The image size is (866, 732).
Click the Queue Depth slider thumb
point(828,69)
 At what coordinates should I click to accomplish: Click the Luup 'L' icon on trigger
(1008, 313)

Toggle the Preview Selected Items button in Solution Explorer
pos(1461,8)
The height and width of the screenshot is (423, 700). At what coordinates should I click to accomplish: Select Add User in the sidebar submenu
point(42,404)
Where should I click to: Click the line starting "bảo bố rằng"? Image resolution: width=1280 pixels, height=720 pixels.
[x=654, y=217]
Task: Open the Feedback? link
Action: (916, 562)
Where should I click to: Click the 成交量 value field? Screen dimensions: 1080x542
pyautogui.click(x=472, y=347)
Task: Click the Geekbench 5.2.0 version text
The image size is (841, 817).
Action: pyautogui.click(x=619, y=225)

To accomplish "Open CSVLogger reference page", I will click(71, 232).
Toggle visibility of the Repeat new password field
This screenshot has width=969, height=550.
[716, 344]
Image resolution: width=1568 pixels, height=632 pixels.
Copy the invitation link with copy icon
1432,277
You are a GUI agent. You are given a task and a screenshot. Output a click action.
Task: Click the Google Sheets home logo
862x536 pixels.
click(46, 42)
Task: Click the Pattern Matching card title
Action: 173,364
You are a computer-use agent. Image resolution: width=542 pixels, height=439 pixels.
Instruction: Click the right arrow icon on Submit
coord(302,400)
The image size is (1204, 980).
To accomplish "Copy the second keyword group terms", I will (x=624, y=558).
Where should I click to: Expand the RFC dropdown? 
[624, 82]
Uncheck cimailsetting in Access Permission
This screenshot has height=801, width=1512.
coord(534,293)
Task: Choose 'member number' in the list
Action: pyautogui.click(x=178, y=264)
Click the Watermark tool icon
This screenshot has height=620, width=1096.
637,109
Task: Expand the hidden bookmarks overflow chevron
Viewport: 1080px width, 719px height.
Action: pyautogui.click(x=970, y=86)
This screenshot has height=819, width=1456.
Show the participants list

------------------------------------------------------------

* [WRITTEN TASK]: Reproduce the rows above, starting at the line containing "This screenshot has height=819, width=1456." and continuing through the end of the rows, with both ends included.

* [RESULT OF THIS EXERCISE]:
This screenshot has height=819, width=1456.
Show the participants list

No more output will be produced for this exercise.